**RECORDS FOR THE EXERCISE**
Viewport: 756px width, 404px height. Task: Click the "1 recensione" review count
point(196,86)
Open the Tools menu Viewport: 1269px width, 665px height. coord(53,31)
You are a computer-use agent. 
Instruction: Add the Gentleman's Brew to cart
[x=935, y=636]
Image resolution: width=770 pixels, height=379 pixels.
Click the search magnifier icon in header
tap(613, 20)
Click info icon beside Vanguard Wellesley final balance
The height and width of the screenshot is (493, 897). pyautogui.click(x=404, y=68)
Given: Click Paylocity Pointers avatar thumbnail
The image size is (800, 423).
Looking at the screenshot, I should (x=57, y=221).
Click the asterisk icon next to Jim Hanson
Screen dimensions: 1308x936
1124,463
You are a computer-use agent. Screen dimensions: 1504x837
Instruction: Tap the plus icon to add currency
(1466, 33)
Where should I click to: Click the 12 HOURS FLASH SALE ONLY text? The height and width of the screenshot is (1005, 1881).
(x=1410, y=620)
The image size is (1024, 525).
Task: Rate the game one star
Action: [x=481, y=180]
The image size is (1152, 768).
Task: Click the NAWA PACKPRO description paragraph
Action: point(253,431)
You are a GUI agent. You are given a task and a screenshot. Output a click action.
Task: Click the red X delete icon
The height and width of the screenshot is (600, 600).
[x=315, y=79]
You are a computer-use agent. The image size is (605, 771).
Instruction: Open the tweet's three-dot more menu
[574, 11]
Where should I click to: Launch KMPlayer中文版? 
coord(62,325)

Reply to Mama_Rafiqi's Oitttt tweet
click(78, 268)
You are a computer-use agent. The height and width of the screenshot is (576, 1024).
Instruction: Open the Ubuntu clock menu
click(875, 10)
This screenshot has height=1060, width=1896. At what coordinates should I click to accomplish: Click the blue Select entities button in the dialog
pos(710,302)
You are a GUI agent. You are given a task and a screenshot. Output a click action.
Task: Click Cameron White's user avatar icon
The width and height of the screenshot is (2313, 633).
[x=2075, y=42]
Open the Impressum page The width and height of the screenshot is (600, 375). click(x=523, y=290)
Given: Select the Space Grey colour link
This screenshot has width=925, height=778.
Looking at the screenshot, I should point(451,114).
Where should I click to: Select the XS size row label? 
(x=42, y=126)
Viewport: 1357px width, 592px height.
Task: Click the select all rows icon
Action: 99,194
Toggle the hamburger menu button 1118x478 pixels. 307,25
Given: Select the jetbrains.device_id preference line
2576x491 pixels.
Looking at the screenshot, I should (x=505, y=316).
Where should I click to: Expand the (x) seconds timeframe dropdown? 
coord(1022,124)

**WORK REQUIRED**
An exact restatement of the lines from the one with "2576x491 pixels." through the last line of the data is the only acceptable answer.

**RESPONSE TO THE EXERCISE**
2576x491 pixels.
Looking at the screenshot, I should (x=505, y=316).
Where should I click to: Expand the (x) seconds timeframe dropdown? 
coord(1022,124)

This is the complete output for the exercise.